'''

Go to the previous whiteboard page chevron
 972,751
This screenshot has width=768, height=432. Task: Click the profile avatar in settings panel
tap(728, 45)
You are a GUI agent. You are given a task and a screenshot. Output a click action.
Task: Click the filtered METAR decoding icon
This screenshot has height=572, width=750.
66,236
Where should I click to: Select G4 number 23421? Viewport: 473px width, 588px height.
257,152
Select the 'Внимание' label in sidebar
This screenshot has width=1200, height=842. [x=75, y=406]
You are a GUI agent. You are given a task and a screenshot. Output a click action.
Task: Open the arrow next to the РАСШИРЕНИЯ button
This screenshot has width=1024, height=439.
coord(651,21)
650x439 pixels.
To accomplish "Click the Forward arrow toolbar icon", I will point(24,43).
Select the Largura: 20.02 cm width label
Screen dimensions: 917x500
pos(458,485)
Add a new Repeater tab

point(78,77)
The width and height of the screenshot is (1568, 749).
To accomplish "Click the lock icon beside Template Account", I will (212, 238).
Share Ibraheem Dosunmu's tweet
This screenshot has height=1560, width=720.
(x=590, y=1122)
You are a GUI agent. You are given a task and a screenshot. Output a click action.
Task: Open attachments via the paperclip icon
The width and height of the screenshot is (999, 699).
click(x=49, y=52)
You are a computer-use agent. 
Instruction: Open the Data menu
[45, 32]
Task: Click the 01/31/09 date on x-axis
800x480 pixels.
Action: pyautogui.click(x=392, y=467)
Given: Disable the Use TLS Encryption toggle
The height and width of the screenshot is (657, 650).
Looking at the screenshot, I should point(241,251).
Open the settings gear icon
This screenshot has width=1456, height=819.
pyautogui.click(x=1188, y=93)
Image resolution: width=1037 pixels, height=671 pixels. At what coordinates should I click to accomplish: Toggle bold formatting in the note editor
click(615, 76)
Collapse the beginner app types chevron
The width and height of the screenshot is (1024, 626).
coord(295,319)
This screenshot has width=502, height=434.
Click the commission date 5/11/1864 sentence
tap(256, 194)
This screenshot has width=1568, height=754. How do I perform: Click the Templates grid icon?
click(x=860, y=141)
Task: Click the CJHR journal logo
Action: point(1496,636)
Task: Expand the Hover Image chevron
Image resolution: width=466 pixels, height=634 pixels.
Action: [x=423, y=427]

'''

THE TASK ::
Look above for the line containing "Select the Largura: 20.02 cm width label". From there to the final line of the entries, repeat every line exactly.

ANSWER TO THE PROBLEM ::
Select the Largura: 20.02 cm width label
Screen dimensions: 917x500
pos(458,485)
Add a new Repeater tab

point(78,77)
The width and height of the screenshot is (1568, 749).
To accomplish "Click the lock icon beside Template Account", I will (212, 238).
Share Ibraheem Dosunmu's tweet
This screenshot has height=1560, width=720.
(x=590, y=1122)
You are a GUI agent. You are given a task and a screenshot. Output a click action.
Task: Open attachments via the paperclip icon
The width and height of the screenshot is (999, 699).
click(x=49, y=52)
You are a computer-use agent. 
Instruction: Open the Data menu
[45, 32]
Task: Click the 01/31/09 date on x-axis
800x480 pixels.
Action: pyautogui.click(x=392, y=467)
Given: Disable the Use TLS Encryption toggle
The height and width of the screenshot is (657, 650).
Looking at the screenshot, I should point(241,251).
Open the settings gear icon
This screenshot has width=1456, height=819.
pyautogui.click(x=1188, y=93)
Image resolution: width=1037 pixels, height=671 pixels. At what coordinates should I click to accomplish: Toggle bold formatting in the note editor
click(615, 76)
Collapse the beginner app types chevron
The width and height of the screenshot is (1024, 626).
coord(295,319)
This screenshot has width=502, height=434.
Click the commission date 5/11/1864 sentence
tap(256, 194)
This screenshot has width=1568, height=754. How do I perform: Click the Templates grid icon?
click(x=860, y=141)
Task: Click the CJHR journal logo
Action: point(1496,636)
Task: Expand the Hover Image chevron
Image resolution: width=466 pixels, height=634 pixels.
Action: [x=423, y=427]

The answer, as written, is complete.